«Dal punto un po’ eminente ov’eravamo, di quest’isola che un braccio brevissimo di mare separava dall’altr’isola grande di Sicilia, si scorgean il bacino con le molte vasche ove l’acqua man mano evaporava, i molini a vento che per canali e chiuse la sospingeano da una vasca all’altra, i cumuli a piramidi bianchissime di sale della grande salina là di fronte. Si scorgeano anche, ignudi e neri contra il biancore abbacinante di quel sale, i salinari che vi lavoravano, macinavano, cernevano, caricavano il sale sopra i carri e gli schifazzi che per terra e per mare là giungevano, di là partivano pel mondo».

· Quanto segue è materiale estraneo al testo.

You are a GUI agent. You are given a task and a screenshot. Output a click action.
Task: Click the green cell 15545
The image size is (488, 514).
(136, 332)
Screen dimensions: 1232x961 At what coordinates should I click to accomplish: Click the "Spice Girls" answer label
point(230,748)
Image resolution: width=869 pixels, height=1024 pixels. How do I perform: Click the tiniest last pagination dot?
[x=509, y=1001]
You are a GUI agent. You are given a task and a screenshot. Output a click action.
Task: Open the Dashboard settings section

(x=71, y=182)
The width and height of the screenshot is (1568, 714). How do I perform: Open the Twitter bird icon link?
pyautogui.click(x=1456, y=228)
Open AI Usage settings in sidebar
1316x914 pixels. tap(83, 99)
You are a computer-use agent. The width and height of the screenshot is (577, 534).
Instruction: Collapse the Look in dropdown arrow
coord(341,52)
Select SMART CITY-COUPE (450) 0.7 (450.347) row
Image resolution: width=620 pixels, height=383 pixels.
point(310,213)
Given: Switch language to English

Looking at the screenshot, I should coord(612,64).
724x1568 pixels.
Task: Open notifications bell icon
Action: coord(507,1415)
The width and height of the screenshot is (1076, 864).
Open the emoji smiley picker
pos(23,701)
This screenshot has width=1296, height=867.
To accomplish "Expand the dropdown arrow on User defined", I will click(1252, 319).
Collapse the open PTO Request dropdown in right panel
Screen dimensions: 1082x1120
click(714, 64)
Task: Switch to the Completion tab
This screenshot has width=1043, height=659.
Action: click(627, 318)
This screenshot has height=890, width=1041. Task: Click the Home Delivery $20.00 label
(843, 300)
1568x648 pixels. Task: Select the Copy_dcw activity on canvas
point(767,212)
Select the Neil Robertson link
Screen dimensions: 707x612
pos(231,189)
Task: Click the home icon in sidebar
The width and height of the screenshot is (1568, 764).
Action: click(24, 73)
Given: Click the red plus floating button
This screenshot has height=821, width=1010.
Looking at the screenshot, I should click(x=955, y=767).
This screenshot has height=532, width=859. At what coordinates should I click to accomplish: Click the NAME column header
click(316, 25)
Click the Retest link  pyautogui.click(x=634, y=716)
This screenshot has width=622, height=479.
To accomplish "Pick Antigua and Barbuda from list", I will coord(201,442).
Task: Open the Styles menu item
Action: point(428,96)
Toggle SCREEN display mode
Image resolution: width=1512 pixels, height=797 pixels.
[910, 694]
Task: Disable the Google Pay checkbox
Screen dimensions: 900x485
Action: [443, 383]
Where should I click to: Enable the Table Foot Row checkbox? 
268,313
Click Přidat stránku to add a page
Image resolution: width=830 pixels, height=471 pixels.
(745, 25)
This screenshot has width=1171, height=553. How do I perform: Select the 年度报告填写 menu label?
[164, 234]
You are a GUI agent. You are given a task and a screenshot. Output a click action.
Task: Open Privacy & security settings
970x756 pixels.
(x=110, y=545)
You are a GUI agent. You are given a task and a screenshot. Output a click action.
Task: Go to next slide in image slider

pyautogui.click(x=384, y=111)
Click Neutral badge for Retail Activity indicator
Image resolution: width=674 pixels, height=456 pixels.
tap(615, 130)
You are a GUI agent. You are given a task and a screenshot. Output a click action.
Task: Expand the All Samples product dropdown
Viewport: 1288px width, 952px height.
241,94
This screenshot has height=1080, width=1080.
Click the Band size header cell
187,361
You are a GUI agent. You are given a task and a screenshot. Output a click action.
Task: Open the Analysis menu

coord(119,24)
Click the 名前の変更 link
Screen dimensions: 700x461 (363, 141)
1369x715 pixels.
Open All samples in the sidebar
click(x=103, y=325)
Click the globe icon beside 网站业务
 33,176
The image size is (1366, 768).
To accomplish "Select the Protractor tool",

Vincenzo Consolo, Retablo, cit., p. 121.
«Camminando, s’appressava a noi, sorgendo appena da quello spesso mare evaporato, il bel teatro delle mura gialle, con torri e porte che lungo la spiaggia concludevano l’isola e il verdeggiare suo di terebinti, palme, ampelodesmi, pini d’Aleppo, ferule, agavi, giunchiglie, nell’intensa e calda, nella corposa luce dello specchio d’acque, luce fenicia, di riflesso porpora, di vetro o di conchiglia, che avvampa e assolve ogni più vera, dura consistenza».
Vincenzo Consolo, Retablo, cit., p. 112.